== The problem ==
Please output exactly the run of lines that starts at the line with "Task: Click the Item Name column header label" and ends at the last line of the records below.
::: Material provided
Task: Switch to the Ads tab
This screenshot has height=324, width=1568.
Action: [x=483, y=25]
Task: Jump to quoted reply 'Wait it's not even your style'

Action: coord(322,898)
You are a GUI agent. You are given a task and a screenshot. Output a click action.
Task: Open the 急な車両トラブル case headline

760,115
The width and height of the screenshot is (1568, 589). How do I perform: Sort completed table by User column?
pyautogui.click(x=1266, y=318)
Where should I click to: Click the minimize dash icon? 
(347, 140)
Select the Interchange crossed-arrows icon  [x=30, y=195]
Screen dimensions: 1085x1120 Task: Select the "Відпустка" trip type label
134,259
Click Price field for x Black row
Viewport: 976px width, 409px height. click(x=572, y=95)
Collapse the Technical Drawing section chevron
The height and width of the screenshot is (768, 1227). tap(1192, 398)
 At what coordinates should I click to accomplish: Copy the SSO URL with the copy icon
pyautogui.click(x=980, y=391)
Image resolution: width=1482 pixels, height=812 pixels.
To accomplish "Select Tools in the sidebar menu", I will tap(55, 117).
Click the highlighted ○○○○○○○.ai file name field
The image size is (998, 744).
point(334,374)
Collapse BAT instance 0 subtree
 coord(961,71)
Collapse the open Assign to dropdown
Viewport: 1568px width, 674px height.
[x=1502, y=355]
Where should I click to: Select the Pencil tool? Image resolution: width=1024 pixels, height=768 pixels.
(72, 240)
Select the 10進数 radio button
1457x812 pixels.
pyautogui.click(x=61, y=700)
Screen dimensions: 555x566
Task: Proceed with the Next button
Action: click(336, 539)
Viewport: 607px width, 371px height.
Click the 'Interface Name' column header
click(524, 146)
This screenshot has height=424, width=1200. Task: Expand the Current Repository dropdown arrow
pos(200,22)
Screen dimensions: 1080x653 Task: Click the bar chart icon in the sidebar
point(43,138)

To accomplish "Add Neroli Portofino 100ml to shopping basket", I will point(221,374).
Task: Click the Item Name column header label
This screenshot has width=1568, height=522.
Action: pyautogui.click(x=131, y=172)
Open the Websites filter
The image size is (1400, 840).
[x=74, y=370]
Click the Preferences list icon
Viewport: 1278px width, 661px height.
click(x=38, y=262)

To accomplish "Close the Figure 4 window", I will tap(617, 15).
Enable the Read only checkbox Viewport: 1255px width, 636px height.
::::::
== Task result ==
Task: Click the Item Name column header label
This screenshot has width=1568, height=522.
Action: pyautogui.click(x=131, y=172)
Open the Websites filter
The image size is (1400, 840).
[x=74, y=370]
Click the Preferences list icon
Viewport: 1278px width, 661px height.
click(x=38, y=262)

To accomplish "Close the Figure 4 window", I will tap(617, 15).
Enable the Read only checkbox Viewport: 1255px width, 636px height.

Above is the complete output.